Exploração midiática da exclusão social. Por Elson Pereira

Artigo de Elson Pereira, urbanista e presidente da federação PSOL/Rede em SC

Essa ação do prefeito de Criciúma, que se disfarça de morador de rua para “entender a realidade” e “avaliar políticas públicas”, merece uma crítica contundente por pelo menos três razões centrais:

  1. Negação do conhecimento acumulado pelas ciências sociais e pelo Serviço Social.
    O experimento desconsidera décadas de produção acadêmica, científica e técnica sobre a população em situação de rua.
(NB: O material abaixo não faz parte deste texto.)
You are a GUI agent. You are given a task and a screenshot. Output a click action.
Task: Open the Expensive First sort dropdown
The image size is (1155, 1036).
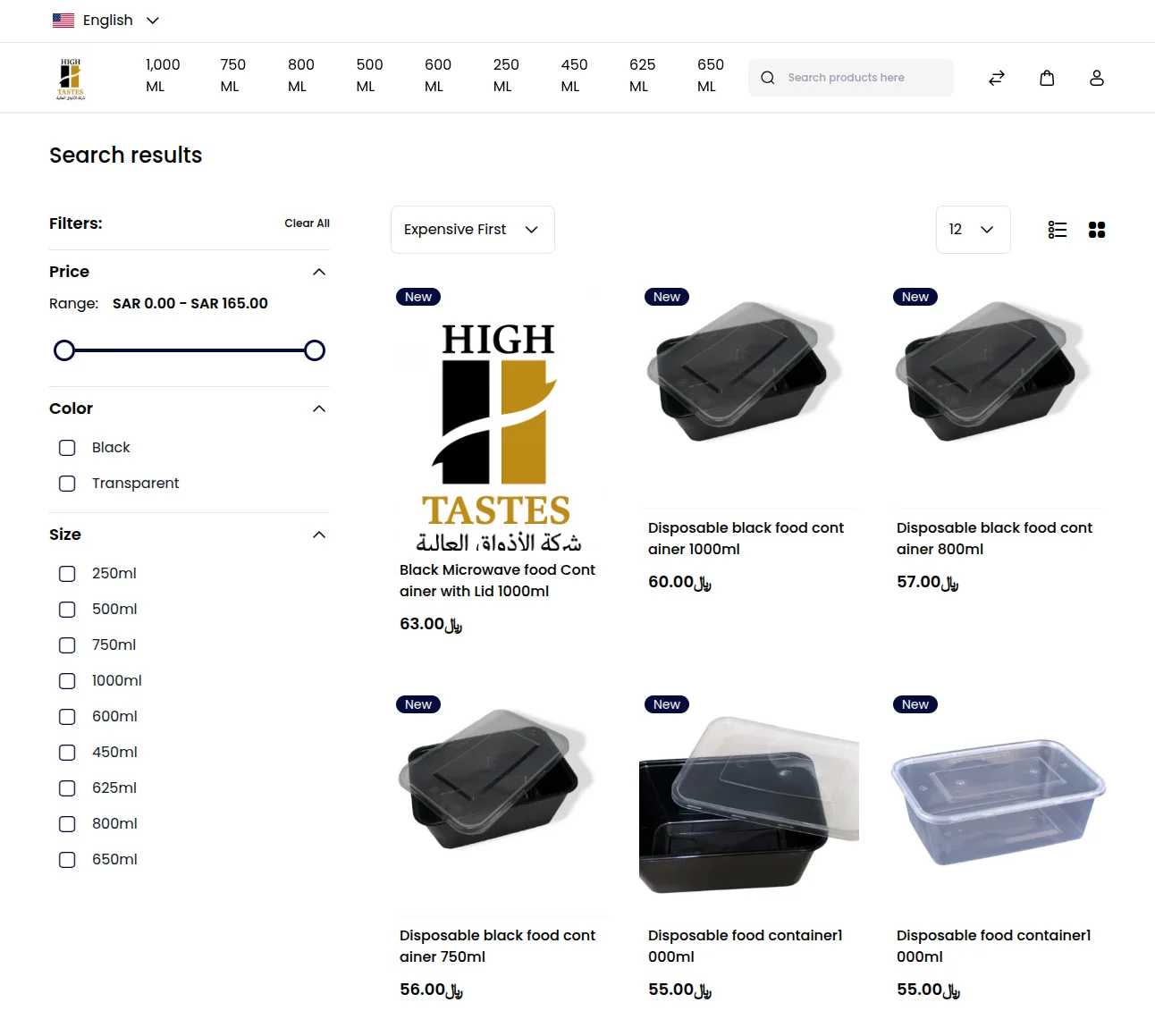tap(472, 230)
O Serviço Social, campo que se debruça cotidianamente sobre as contradições sociais e as múltiplas dimensões da pobreza urbana, é solenemente ignorado em nome de uma experiência anedótica, superficial e espetacularizada.
    Reduzir a complexidade das políticas públicas à vivência de um dia demonstra um desprezo pela escuta qualificada de assistentes sociais, psicólogos, pesquisadores e dos próprios sujeitos afetados. O que se apresenta como sensibilidade é, na verdade, uma operação de apagamento do saber construído coletivamente por profissionais comprometidos com a ética e os direitos humanos.
  1. Espetacularização da miséria e reforço de estigmas
    O prefeito não “viveu” como uma pessoa em situação de rua. Ele fez um teatro de um dia, com hora para começar, hora para terminar, segurança garantida e equipe de filmagem. Esse tipo de ação não humaniza os sujeitos — pelo contrário, reforça estereótipos, coloca a miséria como performance e tenta gerar comoção midiática às custas do sofrimento real.
    Ao dizer que “ganhou R$5 em 15 minutos” ou que “sua família não o reconheceu”, a ação parece sugerir que a pobreza está ao alcance de todos e que a população de rua se mantém na rua por escolha ou facilidade. Isso despolitiza a questão estrutural da exclusão urbana e invisibiliza fatores como a desproteção social, a precarização do trabalho, o racismo e os ciclos de violência institucional.
  2. Reforço da lógica punitivista e higienista
    A frase final do prefeito — “Precisamos tirar as pessoas das ruas com dignidade e firmeza” — é reveladora. “Firmeza”, neste contexto, não é sinônimo de cuidado: é a senha para justificar remoções forçadas, internações compulsórias, criminalização da pobreza e a “limpeza” das ruas para consumo turístico e segurança patrimonial.
    Ao dizer que “as praças são para as famílias” e não para “o uso de drogas”, o prefeito reforça uma dicotomia violenta entre “cidadãos de bem” e “desviantes”, legitimando políticas de segurança que visam esconder os pobres — e não transformar suas condições de vida.
    Em vez de experimentar, escutar e investir!
    O enfrentamento das desigualdades urbanas não virá de ações simbólicas individualizadas, mas de:
    escuta ativa dos profissionais da assistência social e da saúde mental;
    investimento em políticas de habitação, saúde, renda e cuidado;
    garantia de autonomia e protagonismo às pessoas em situação de rua.
    A cidade democrática se constrói com justiça social, não com encenações. Política pública se faz com responsabilidade coletiva, e não com vaidade pessoal disfarçada de empatia.